Output the entries that follow character for character. Leave every image out.

### Material provided ###

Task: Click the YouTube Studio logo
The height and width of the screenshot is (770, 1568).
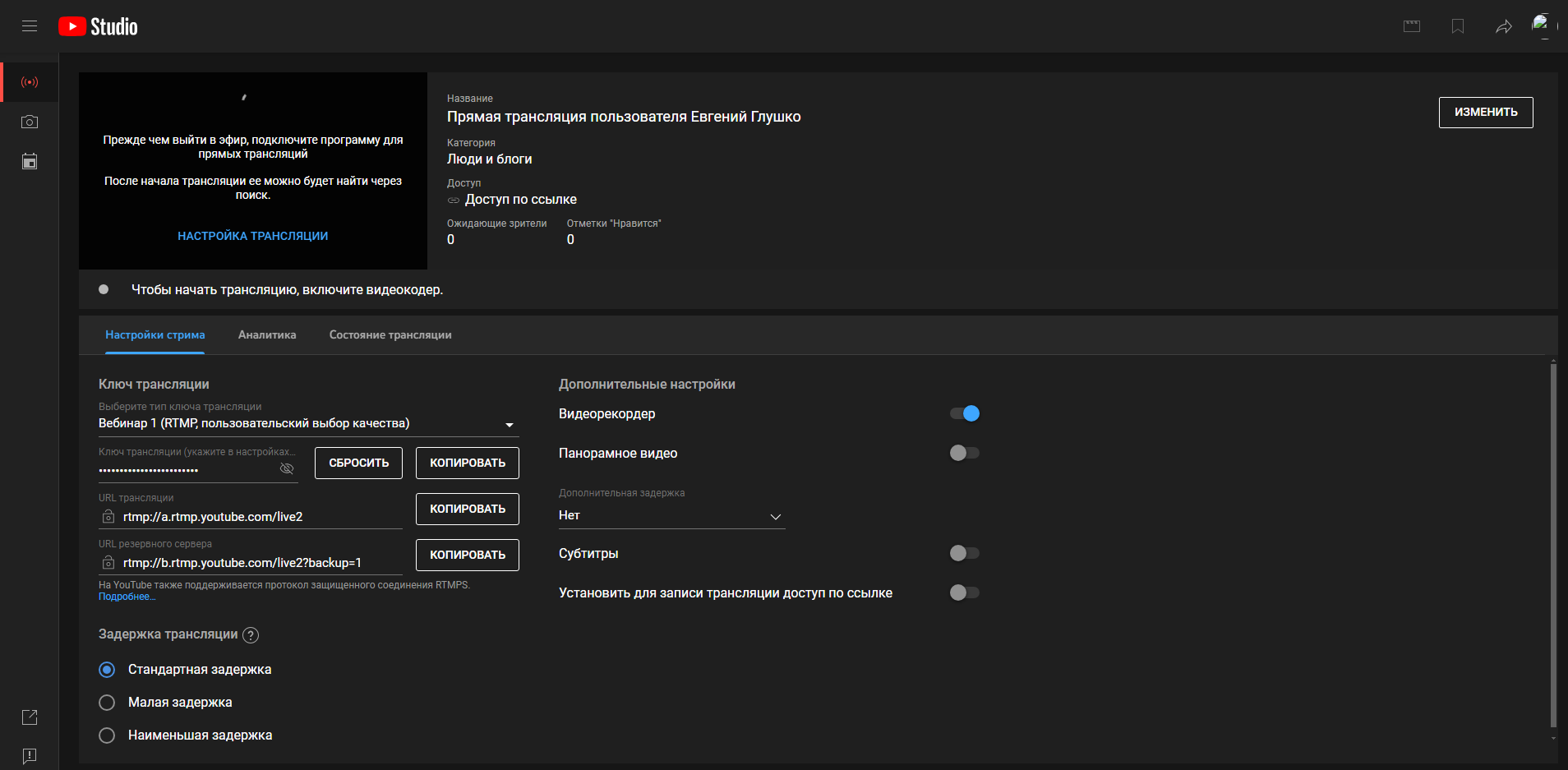Action: 99,26
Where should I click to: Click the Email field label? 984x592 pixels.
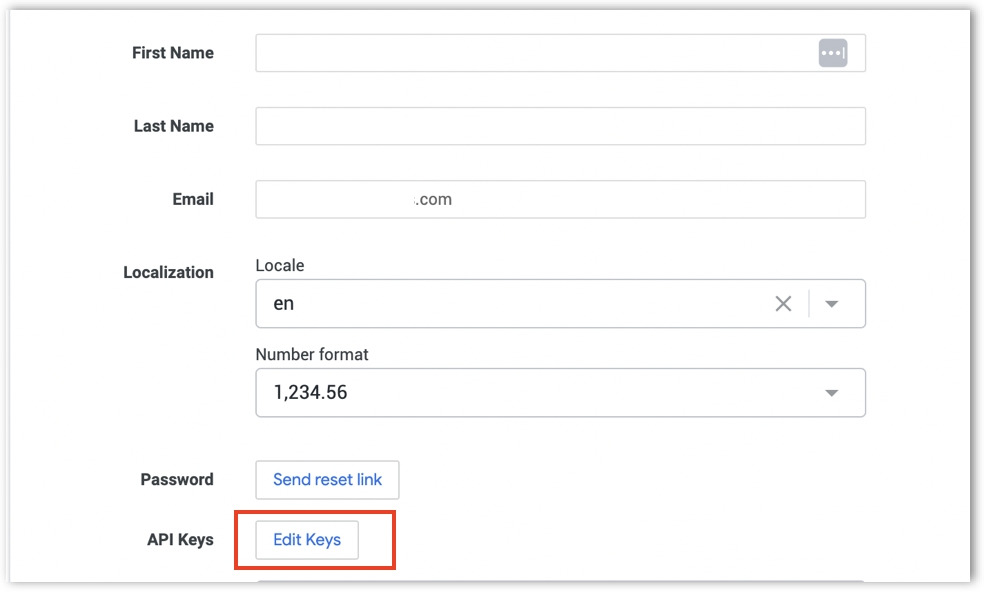[x=193, y=200]
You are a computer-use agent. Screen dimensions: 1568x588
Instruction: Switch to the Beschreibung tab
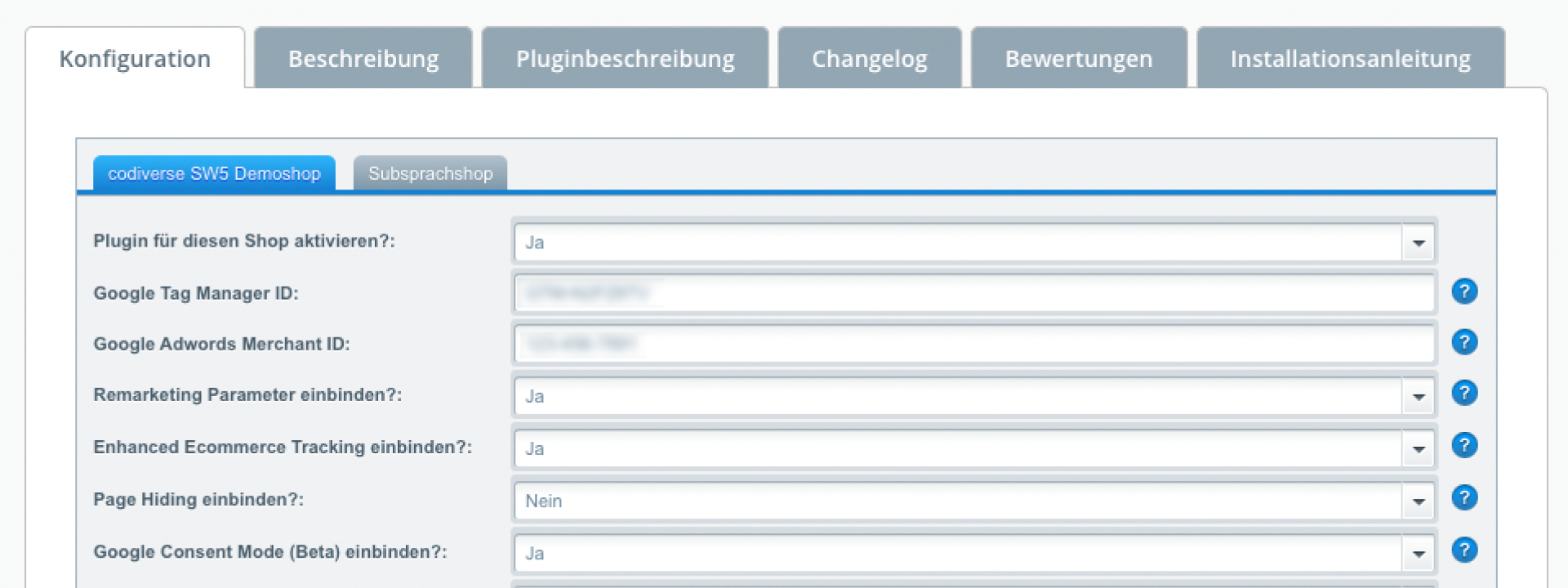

###

● Completed task:
Task: Click the YouTube Studio logo
The height and width of the screenshot is (770, 1568).
Action: 99,26
Where should I click to: Click the Email field label? 984x592 pixels.
[x=193, y=200]
You are a computer-use agent. Screen dimensions: 1568x588
Instruction: Switch to the Beschreibung tab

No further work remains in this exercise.